LANDSCAPE GENETICS OF FERAL SWINE AND IMPLICATIONS FOR MANAGEMENT

Authors

Johanna Delgado-Acevedo, Caesar Kleberg Wildlife Research Institute, Texas A&M University-Kingsville
Randy W. DeYoung, Caesar Kleberg Wildlife Research Institute, Texas A&M University-KingsvilleFollow
Tyler A. Campbell, USDA-APHIS-Wildlife Services, National Wildlife Research CenterFollow

Date of this Version

8-1-2007

Comments

Published in: Witmer, G. W., W. C. Pitt, and K. A. Fagerstone, editors. 2007. Managing vertebrate invasive species: proceedings of an international symposium. USDA/APHIS Wildlife Services, National Wildlife Research Center, Fort Collins, Colorado, USA. Also available online at http://www.aphis.usda.gov/wildlife_damage/nwrc/symposia/invasive_symposium/nwrc_TOC_index.shtml

Abstract

The management of the invasive feral pig (Sus scrofa) has been the subject of intense study in recent years. Feral pigs are also susceptible to diseases (e.g., brucellosis, pseudorabies) that can be transmitted to livestock, humans, and wildlife. Feral pigs clearly represent a threat to the sustainability of multiple agriculture products. Population reduction (trapping or shooting) is the best current alternative for controlling pig damage. However, reduction is crude and inefficient in terms of manpower and resources because pigs from neighboring areas quickly recolonize managed areas. We used a panel of 9 microsatellite loci to study broad-scale population structure in feral pigs from south Texas and to evaluate recolonization after a local removal. At a broad scale (>200 km), pig populations displayed a moderate degree of genetic structure (Fst = 0.16), suggesting that at broad geographic scales, populations are differentiated enough to be functionally independent. However, genetic similarity was not a simple function of geographic distance, implying that movement and dispersal are not equal among populations. This may be due to the presence of terrain features that promote (e.g., river systems) or inhibit (e.g., urban areas, farmland areas) dispersal.
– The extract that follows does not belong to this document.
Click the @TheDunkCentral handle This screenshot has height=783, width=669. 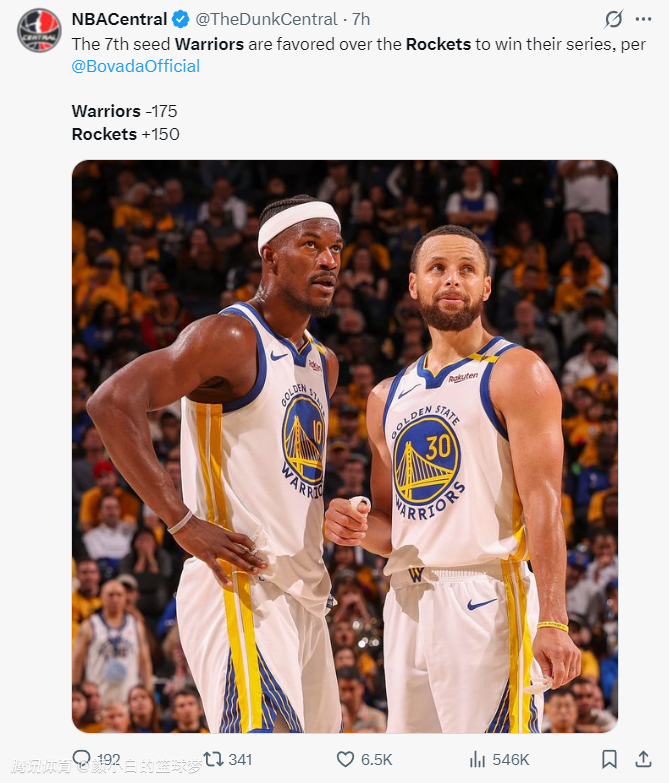coord(266,19)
At a local scale, animal samples taken before and after a removal event were genetically different (Fst = 0.08), indicating rapid recolonization occurred into the controlled area. Overall, our results indicate that knowledge of population structure in south Texas could be used to improve pig control efforts, but high rates of movement and dispersal in other areas would likely require control efforts over a very broad region, possibly an entire watershed. Ongoing efforts will attempt to identify fine-scale genetic structure and landscape features that could be used to focus management efforts.